I have some code that is trying to run some intense matrix processing, so I thought it would be faster if I multithreaded it. However, what my intention is is to keep the thread alive so that it can be used in the future for more processing. Here is the problem, the multithreaded version of the code runs slower than a single thread, and I believe the problem lies with the way I signal/keep my threads alive.
I am using pthreads on Windows and C++. Here is my code for the thread, where runtest() is the function where the matrix calculations happen:
void* playQueue(void* arg)
{
while(true)
{
pthread_mutex_lock(&queueLock);
if(testQueue.empty())
break;
else
testQueue.pop();
pthread_mutex_unlock(&queueLock);
runtest();
}
pthread_exit(NULL);
}
The playQueue() function is the one passed to the pthread, and what I have as of now, is that there is a queue (testQueue) of lets say 1000 items, and there are 100 threads. Each thread will continue to run until the queue is empty (hence the stuff inside the mutex).
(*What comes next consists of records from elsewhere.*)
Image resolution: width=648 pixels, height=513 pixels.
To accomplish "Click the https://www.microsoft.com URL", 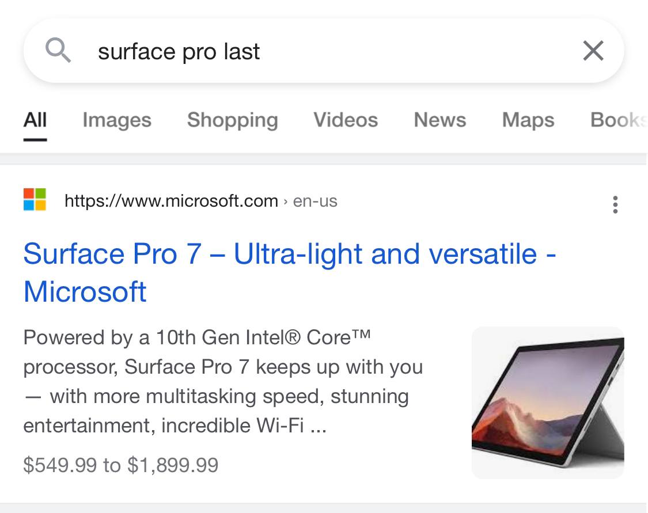I will (x=171, y=201).
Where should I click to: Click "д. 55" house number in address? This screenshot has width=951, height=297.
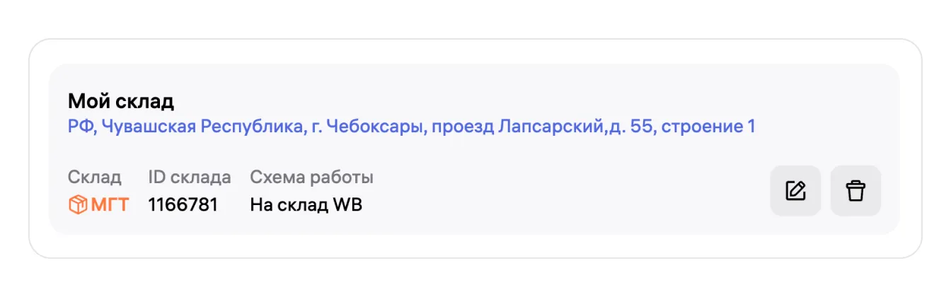click(630, 127)
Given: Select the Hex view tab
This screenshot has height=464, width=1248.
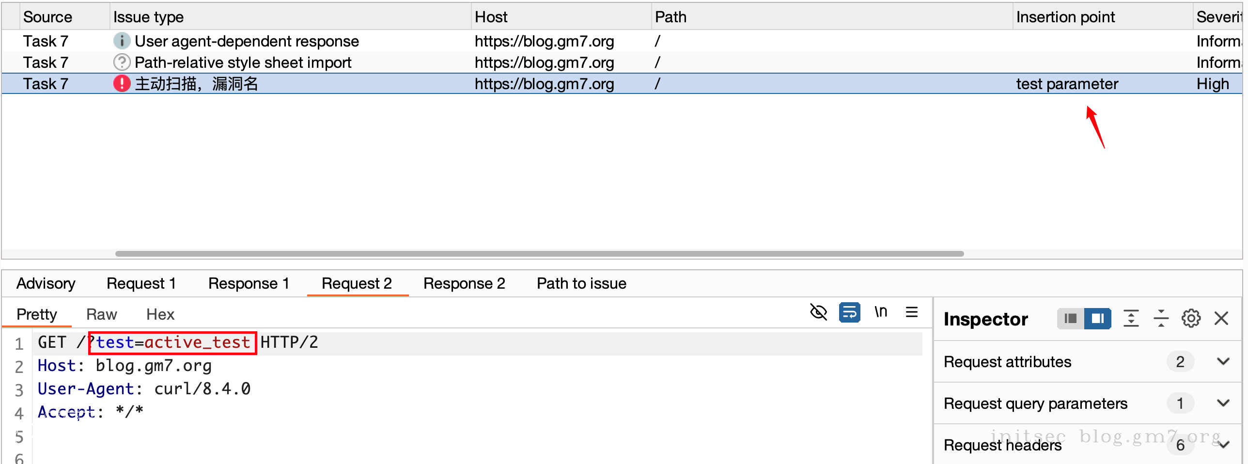Looking at the screenshot, I should (x=160, y=314).
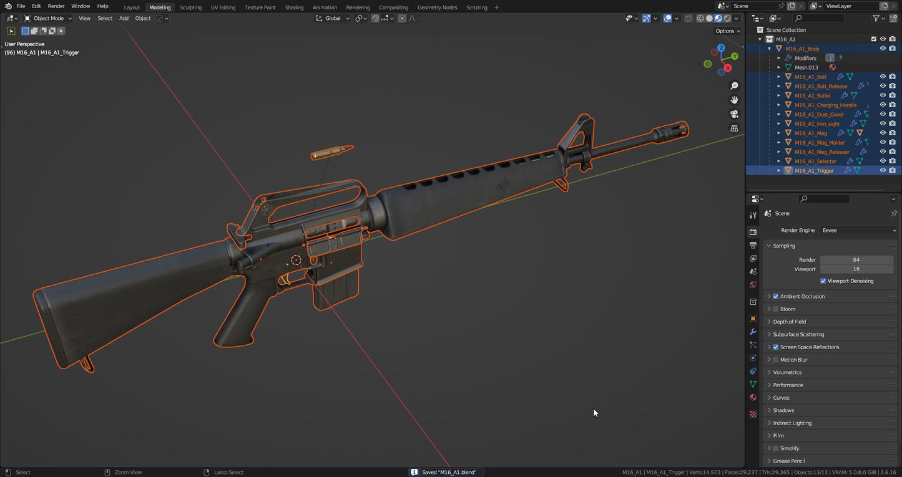Select the hand pan tool in viewport

click(734, 100)
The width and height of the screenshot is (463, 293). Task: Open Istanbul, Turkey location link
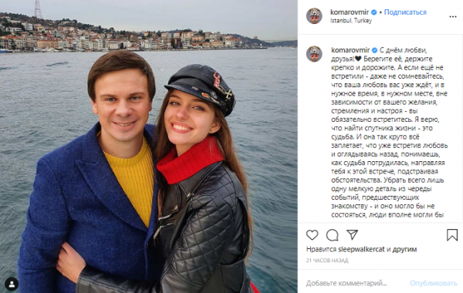(x=351, y=21)
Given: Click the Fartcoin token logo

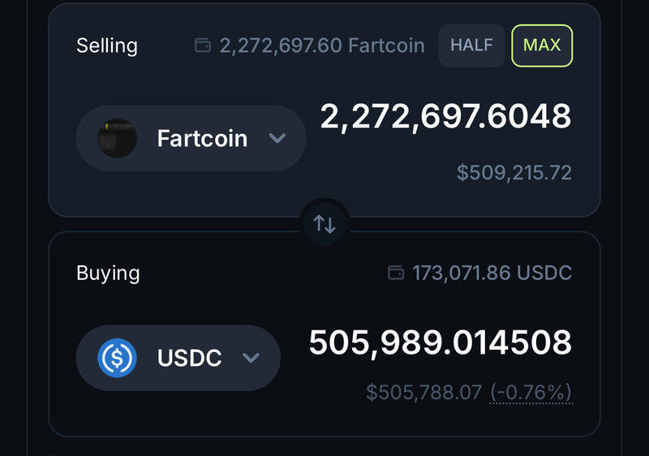Looking at the screenshot, I should coord(117,138).
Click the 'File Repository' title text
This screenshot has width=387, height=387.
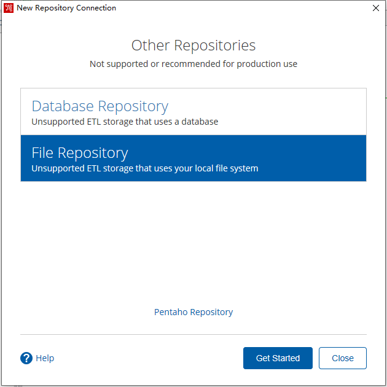tap(80, 153)
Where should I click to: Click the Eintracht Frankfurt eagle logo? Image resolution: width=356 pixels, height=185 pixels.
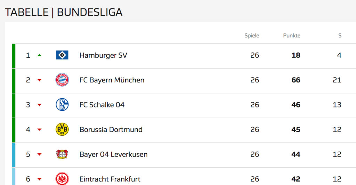(x=62, y=179)
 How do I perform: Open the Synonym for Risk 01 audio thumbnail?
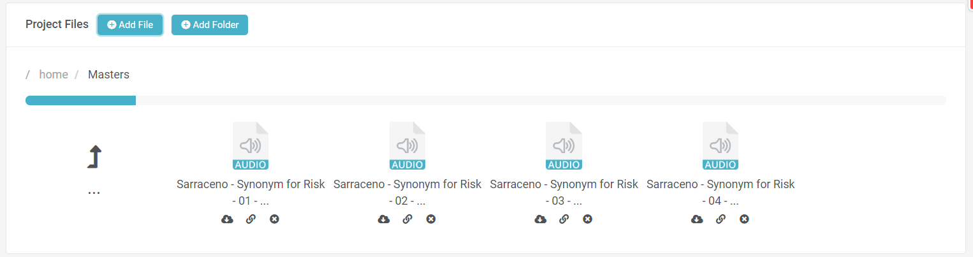(x=251, y=146)
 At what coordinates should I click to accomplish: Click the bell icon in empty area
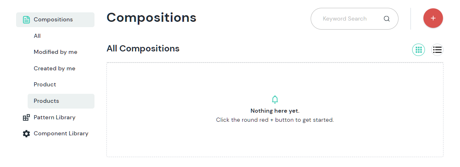pyautogui.click(x=275, y=100)
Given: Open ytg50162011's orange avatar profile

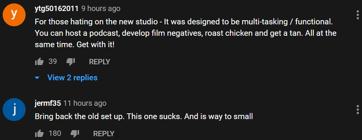Looking at the screenshot, I should (x=14, y=15).
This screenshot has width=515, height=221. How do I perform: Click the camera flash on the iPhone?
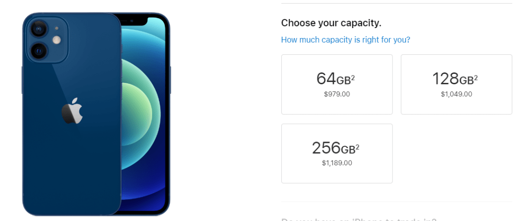point(57,40)

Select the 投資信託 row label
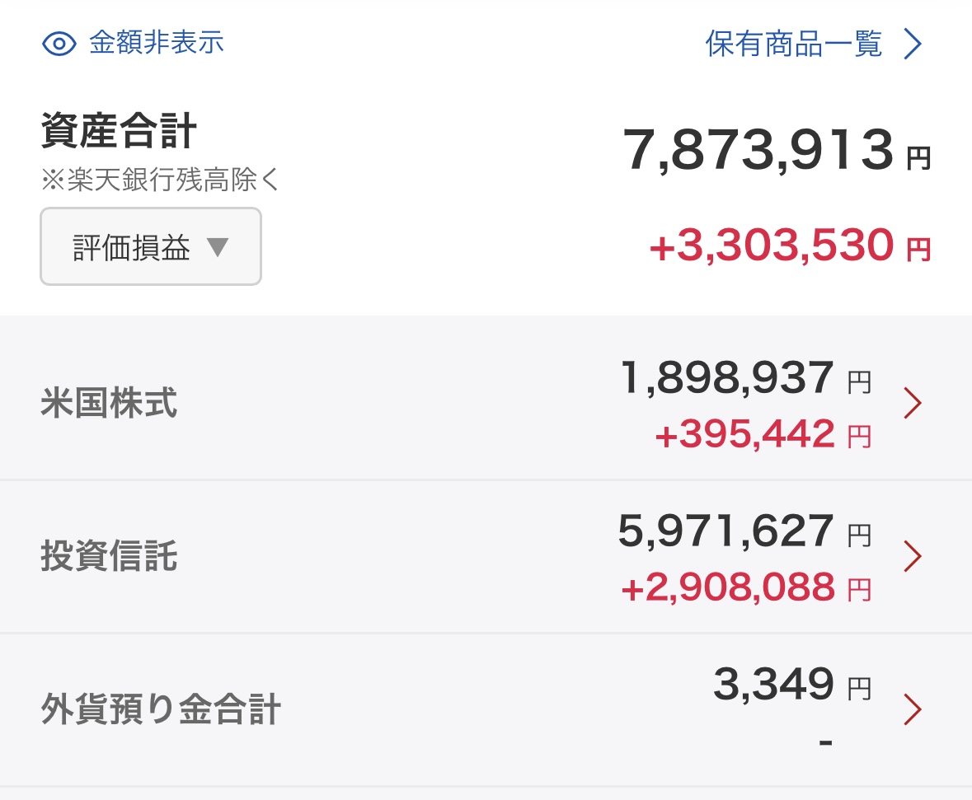(109, 557)
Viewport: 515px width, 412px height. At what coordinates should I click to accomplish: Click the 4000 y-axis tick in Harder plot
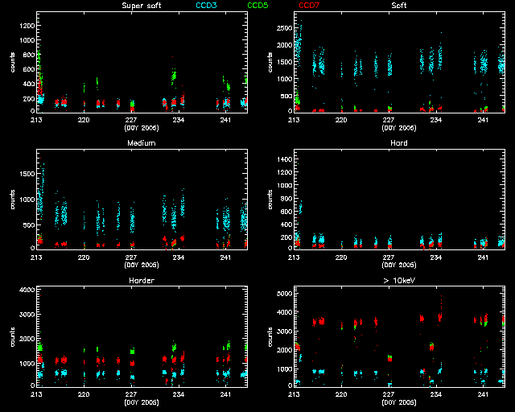[23, 289]
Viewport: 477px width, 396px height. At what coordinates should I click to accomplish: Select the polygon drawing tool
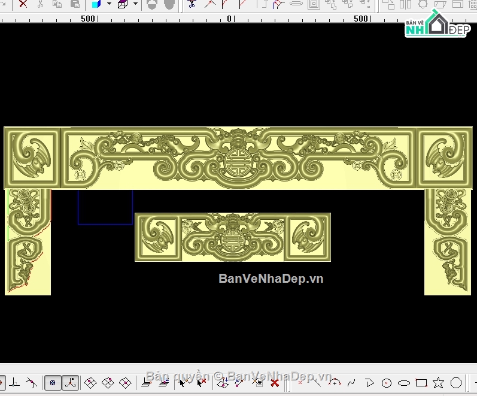[456, 382]
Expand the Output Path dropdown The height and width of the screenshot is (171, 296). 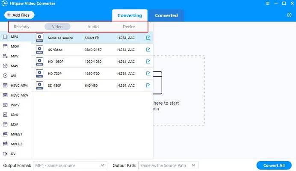point(168,165)
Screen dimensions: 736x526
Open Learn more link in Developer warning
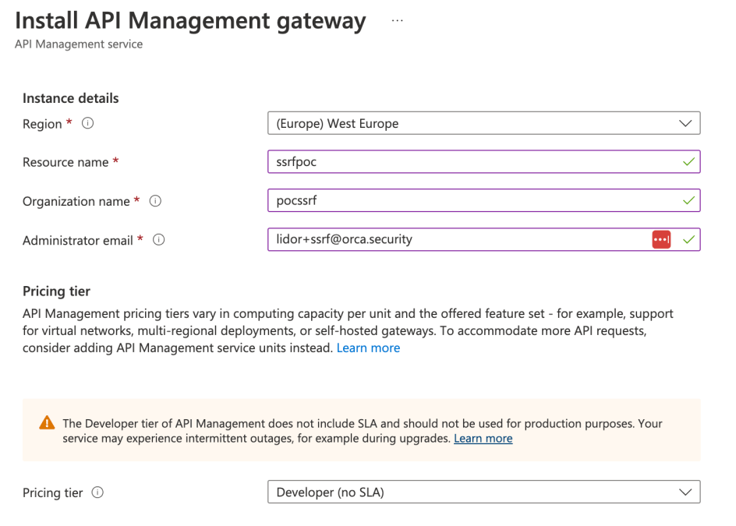point(483,438)
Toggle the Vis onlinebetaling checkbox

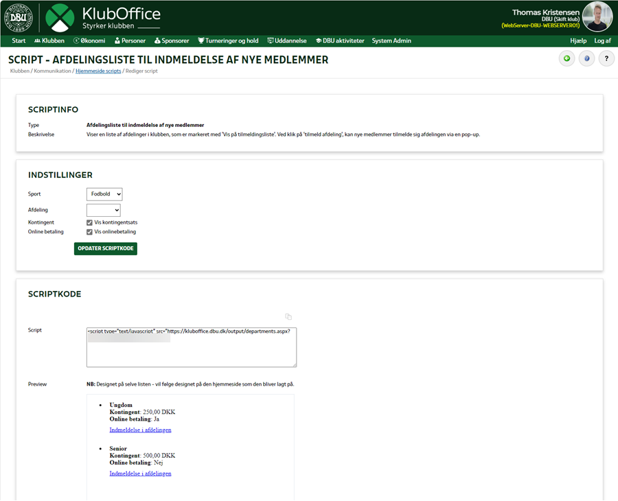(90, 232)
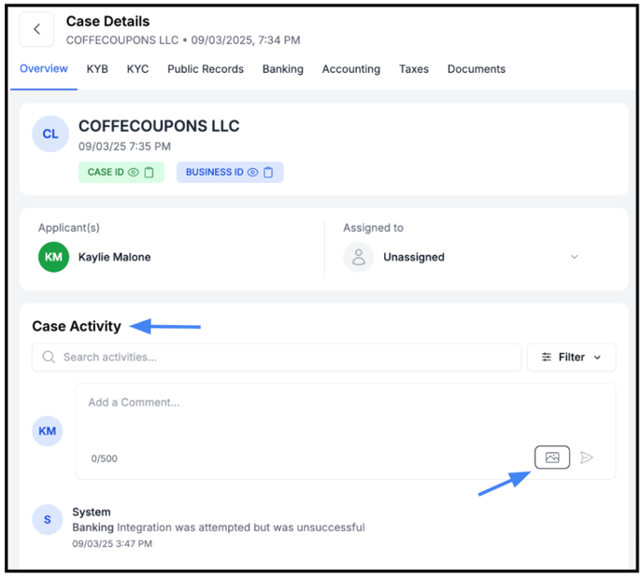Click the CL company avatar
The height and width of the screenshot is (577, 643).
(x=50, y=134)
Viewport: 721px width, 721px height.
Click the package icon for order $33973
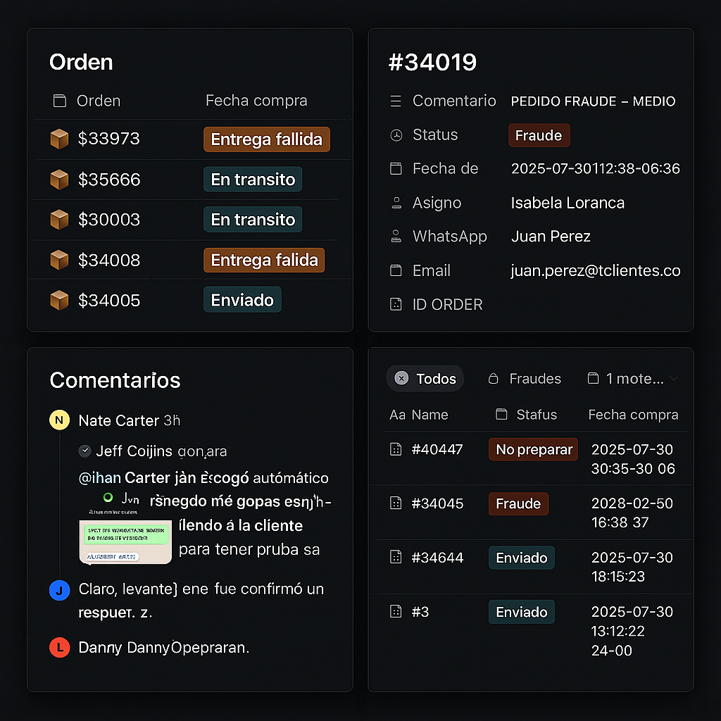(59, 139)
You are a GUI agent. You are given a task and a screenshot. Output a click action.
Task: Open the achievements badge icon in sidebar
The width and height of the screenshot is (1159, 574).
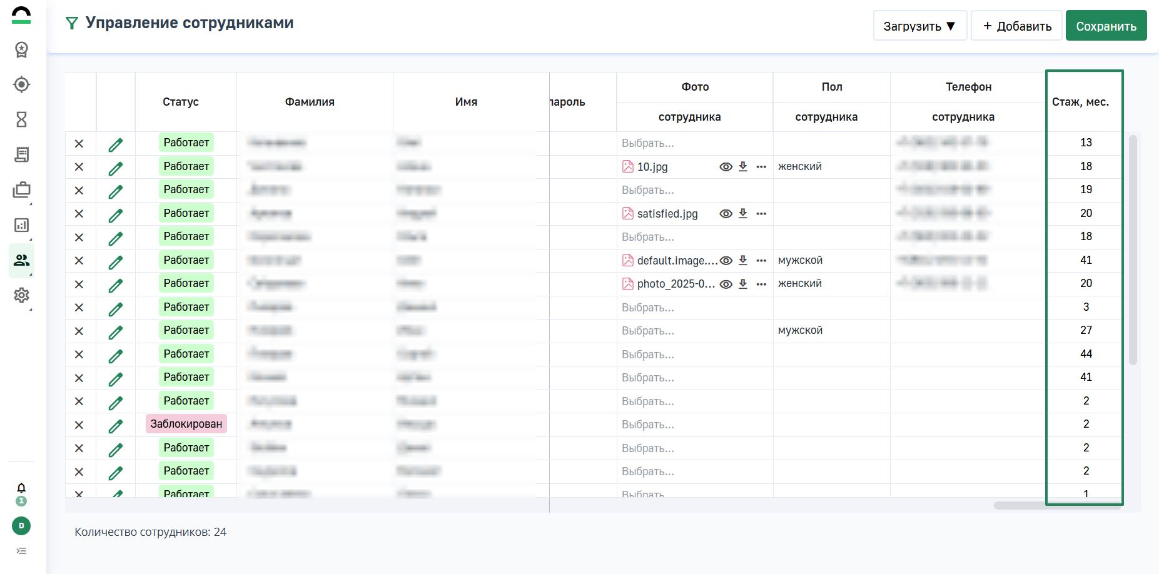click(x=22, y=49)
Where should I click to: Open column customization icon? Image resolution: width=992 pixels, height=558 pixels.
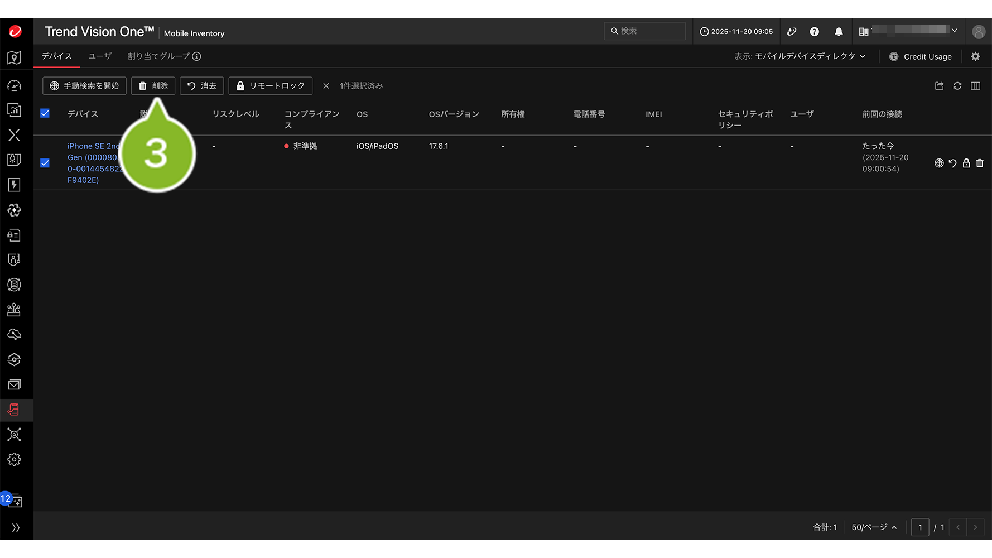[x=975, y=86]
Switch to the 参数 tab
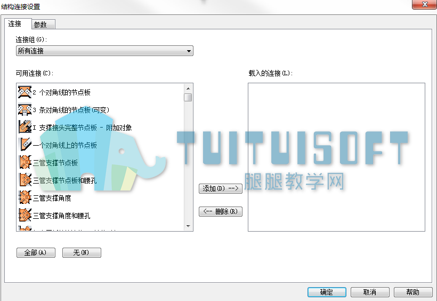The width and height of the screenshot is (437, 301). pos(43,25)
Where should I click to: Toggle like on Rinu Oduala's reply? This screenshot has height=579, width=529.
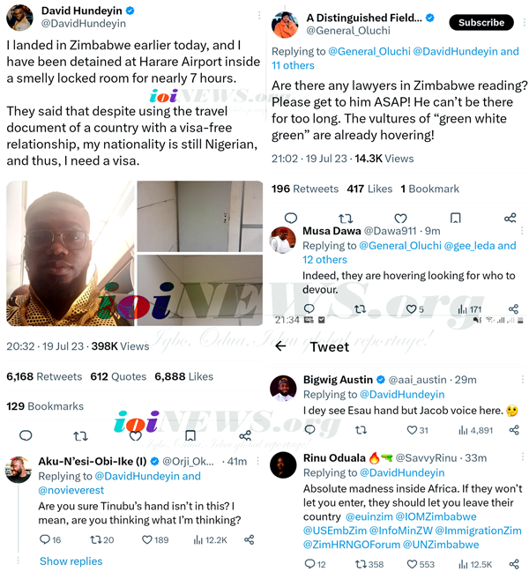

I believe that the reason the multithread runs so slow is because of something called false sharing (i think?) and my method of signaling the thread to call runtest() and keeping the thread alive is poor.
What would be an effective way of doing this so that the multithreaded version will run faster (or at least equally as fast) as an iterative version?
HERE IS THE FULL VERSION OF MY CODE (minus the matrix stuff)
# include <cstdlib>
# include <iostream>
# include <cmath>
# include <complex>
# include <string>
# include <pthread.h>
# include <queue>
using namespace std;
# include "matrix_exponential.hpp"
# include "test_matrix_exponential.hpp"
# include "c8lib.hpp"
# include "r8lib.hpp"
# define NUM_THREADS 3
int main ( );
int counter;
queue<int> testQueue;
queue<int> anotherQueue;
void *playQueue(void* arg);
void runtest();
void matrix_exponential_test01 ( );
void matrix_exponential_test02 ( );
pthread_mutex_t anotherLock;
pthread_mutex_t queueLock;
pthread_cond_t queue_cv;
int main ()
{
counter = 0;
/* for (int i=0;i<1; i++)
for(int j=0; j<1000; j++)
{
runtest();
cout << counter << endl;
}*/
pthread_t threads[NUM_THREADS];
pthread_mutex_init(&queueLock, NULL);
pthread_mutex_init(&anotherLock, NULL);
pthread_cond_init (&queue_cv, NULL);
for(int z=0; z<1000; z++)
{
testQueue.push(1);
}
for( int i=0; i < NUM_THREADS; i++ )
{
pthread_create(&threads[i], NULL, playQueue, (void*)NULL);
}
while(anotherQueue.size()<NUM_THREADS)
{
}
cout << counter;
pthread_mutex_destroy(&queueLock);
pthread_cond_destroy(&queue_cv);
pthread_cancel(NULL);
cout << counter;
return 0;
}
void* playQueue(void* arg)
{
while(true)
{
cout<<counter<<endl;
pthread_mutex_lock(&queueLock);
if(testQueue.empty()){
pthread_mutex_unlock(&queueLock);
break;
}
else
testQueue.pop();
pthread_mutex_unlock(&queueLock);
runtest();
}
pthread_mutex_lock(&anotherLock);
anotherQueue.push(1);
pthread_mutex_unlock(&anotherLock);
pthread_exit(NULL);
}
void runtest()
{
counter++;
matrix_exponential_test01 ( );
matrix_exponential_test02 ( );
}
So in here the "matrix_exponential_tests" are taken from this website with permission and is where all of the matrix math occurs. The counter is just used to debug and make sure all the instances are running.